══ DATA SUPPLIED ══

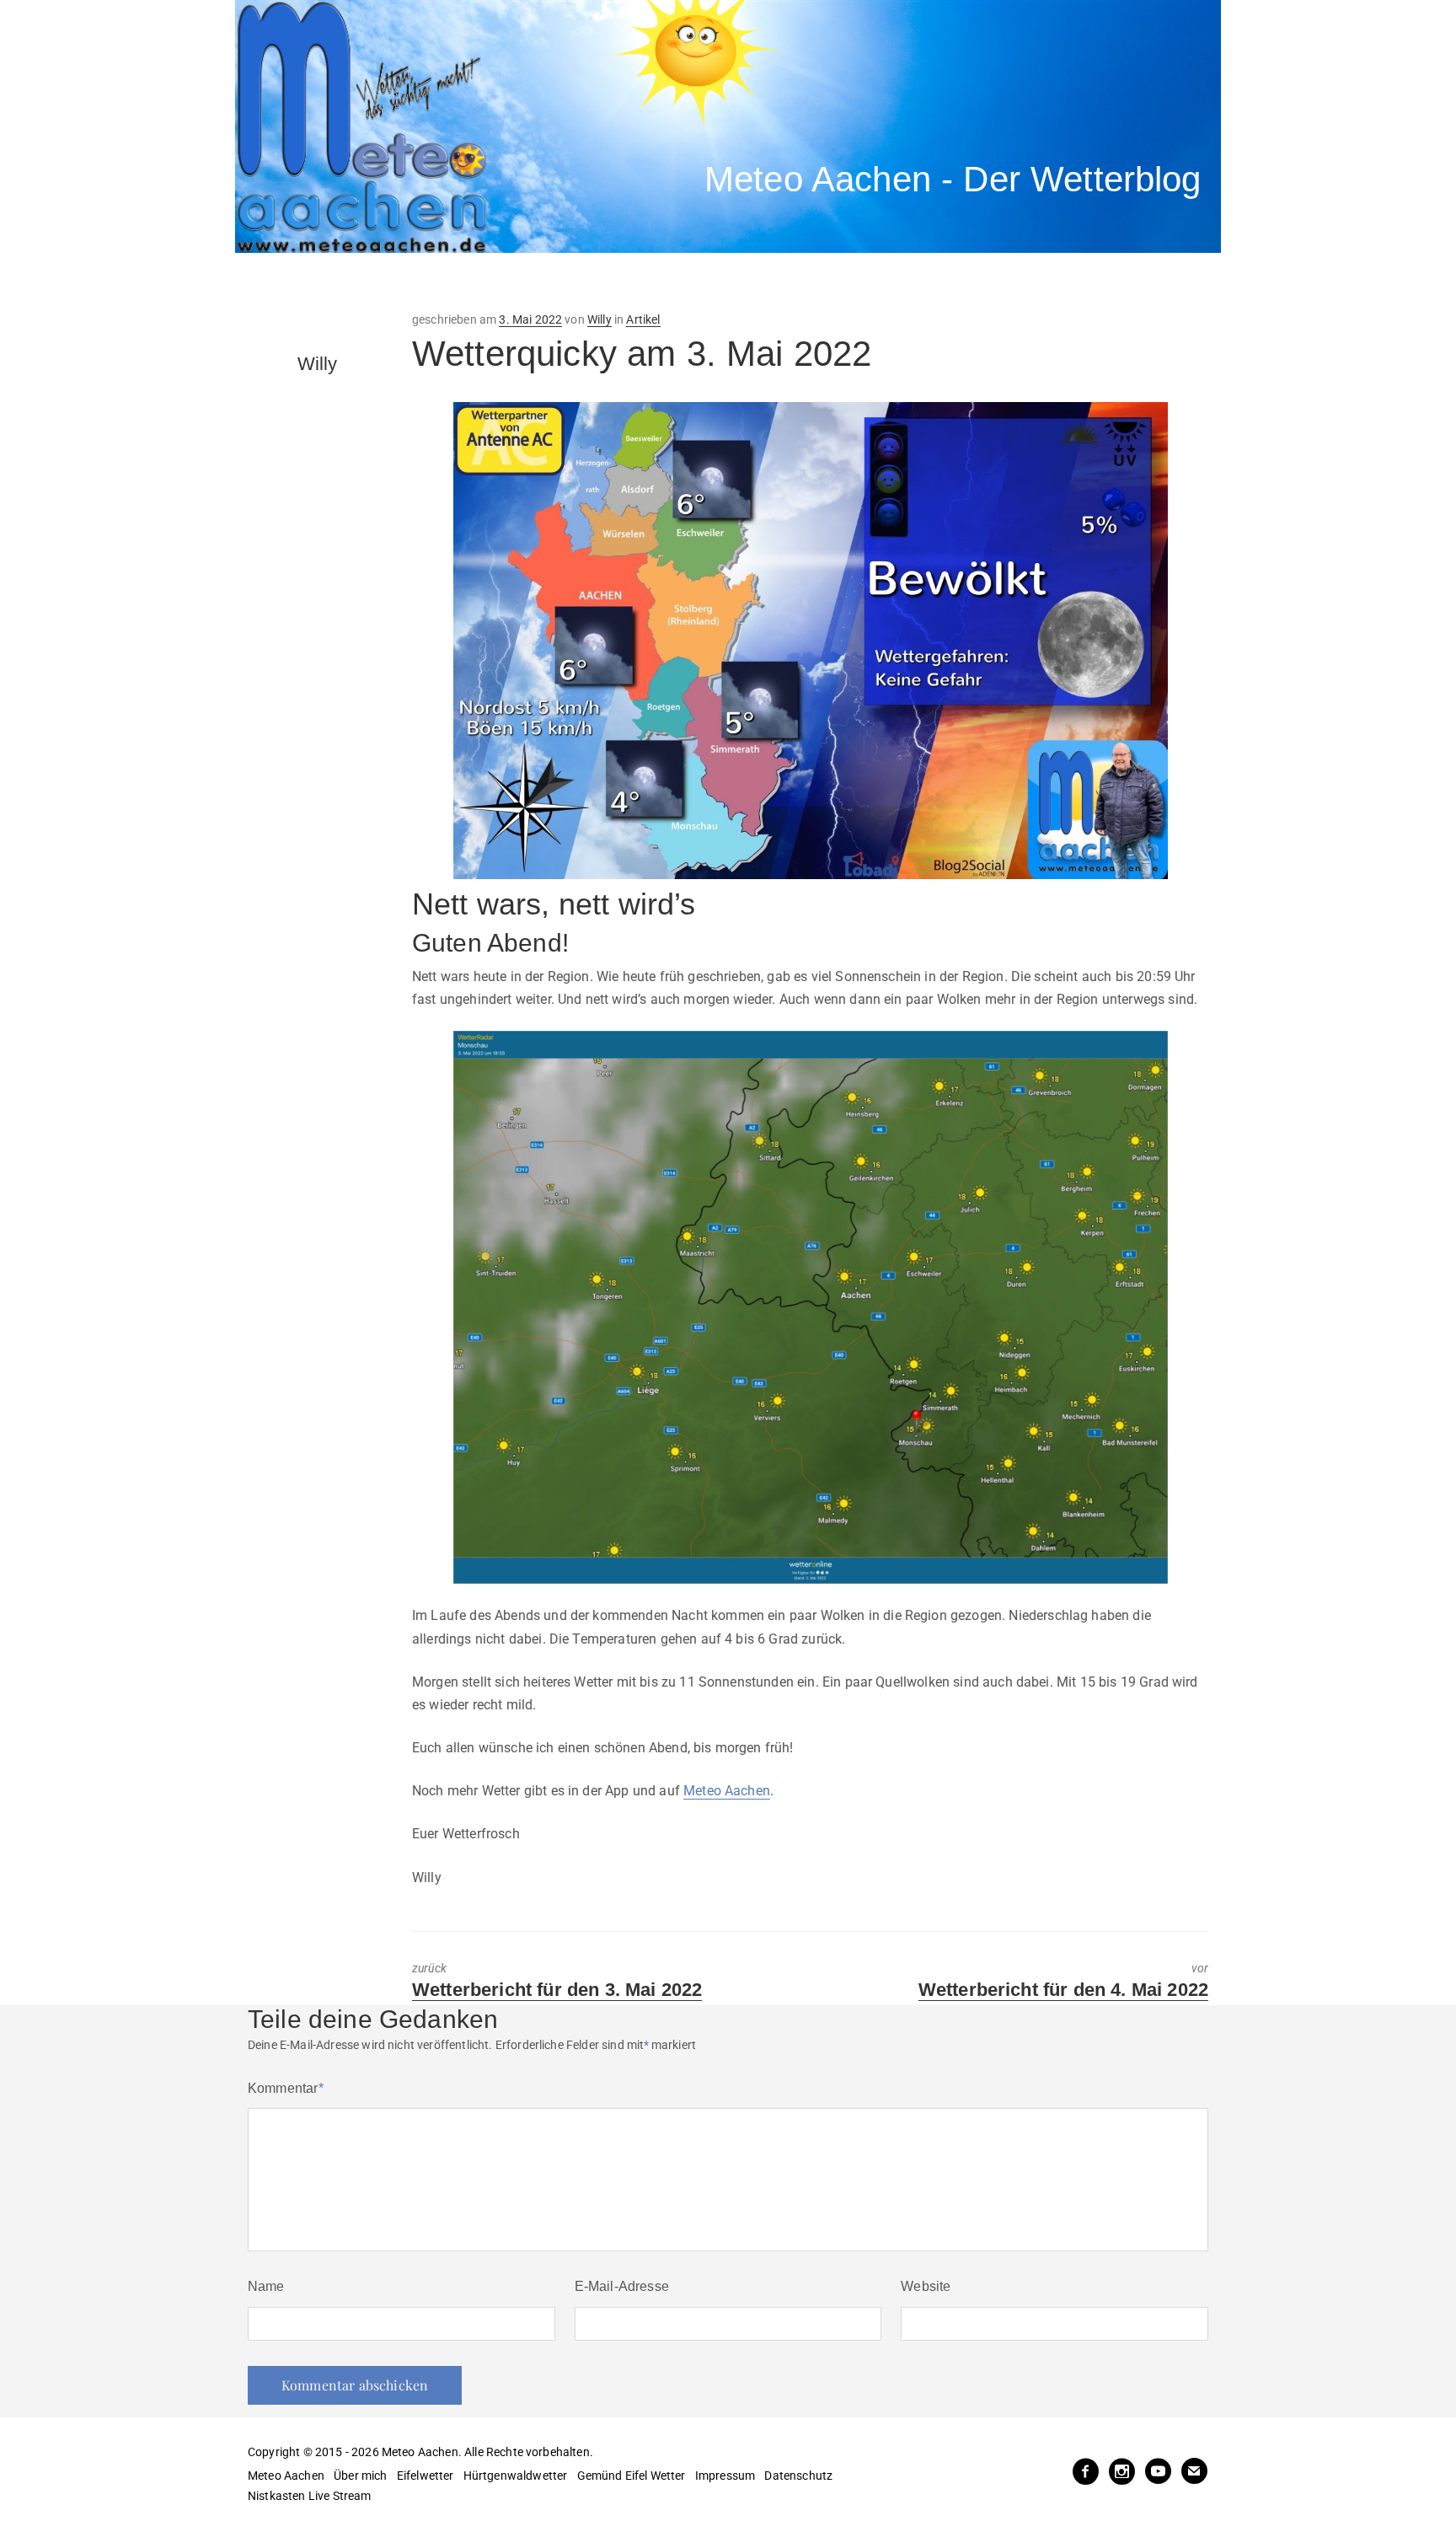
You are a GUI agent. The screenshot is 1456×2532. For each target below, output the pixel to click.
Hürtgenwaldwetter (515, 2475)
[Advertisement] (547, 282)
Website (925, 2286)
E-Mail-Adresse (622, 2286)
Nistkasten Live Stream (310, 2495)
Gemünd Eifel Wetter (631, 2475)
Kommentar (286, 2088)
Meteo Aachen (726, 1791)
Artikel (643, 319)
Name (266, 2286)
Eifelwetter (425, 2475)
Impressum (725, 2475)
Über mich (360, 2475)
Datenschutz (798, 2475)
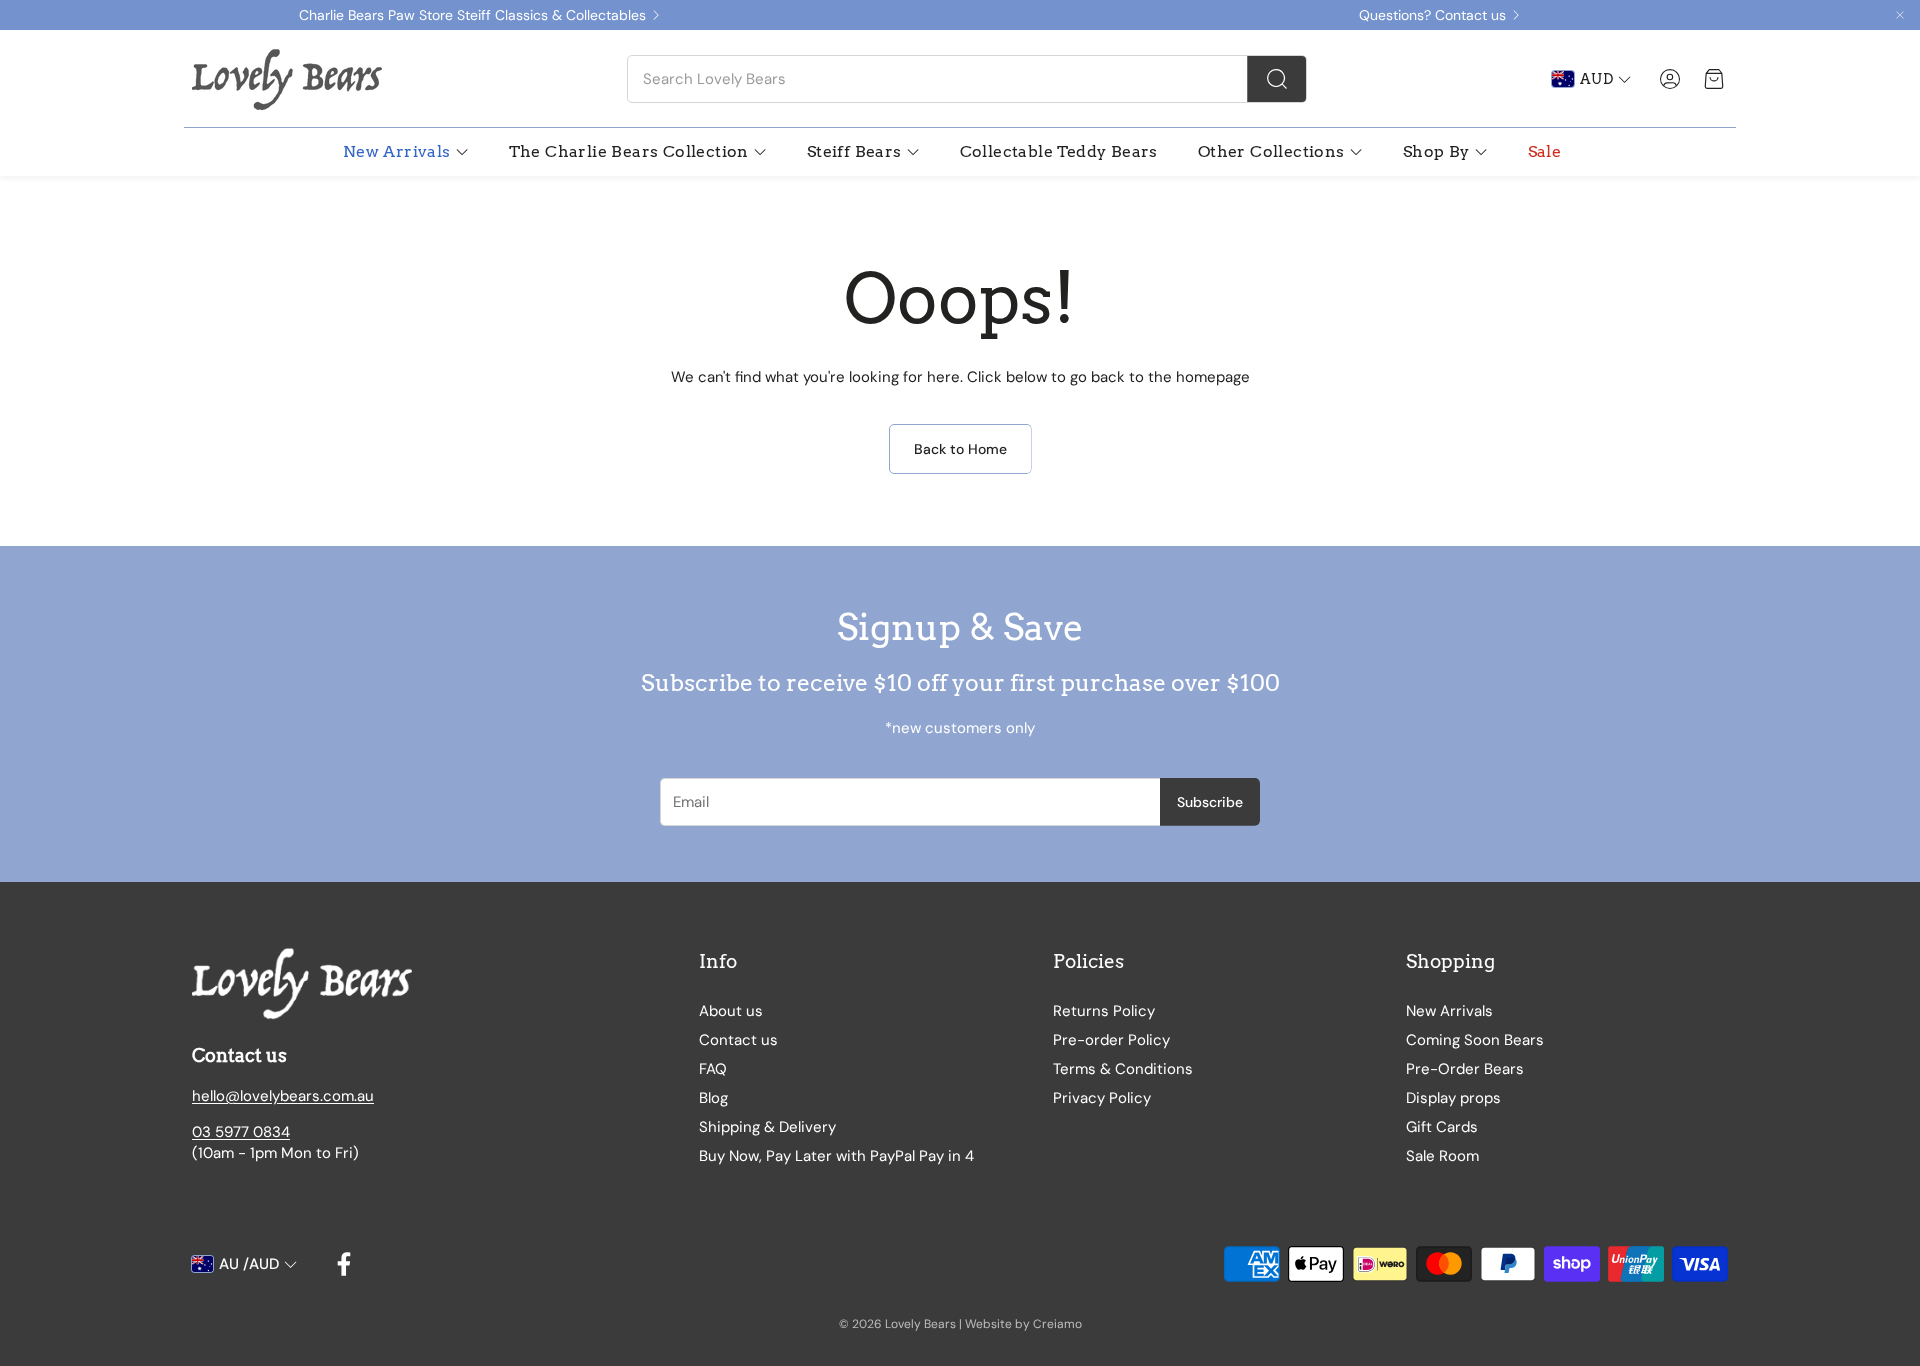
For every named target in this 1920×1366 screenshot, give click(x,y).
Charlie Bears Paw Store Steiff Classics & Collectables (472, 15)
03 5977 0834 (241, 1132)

═══

Report, for the data above, every line in which the string "target" appears.

You are a GUI agent. The screenshot is 1456×2532. For each target below, output the pixel to click.
For every named target in this 1920×1366 screenshot, give click(x,y).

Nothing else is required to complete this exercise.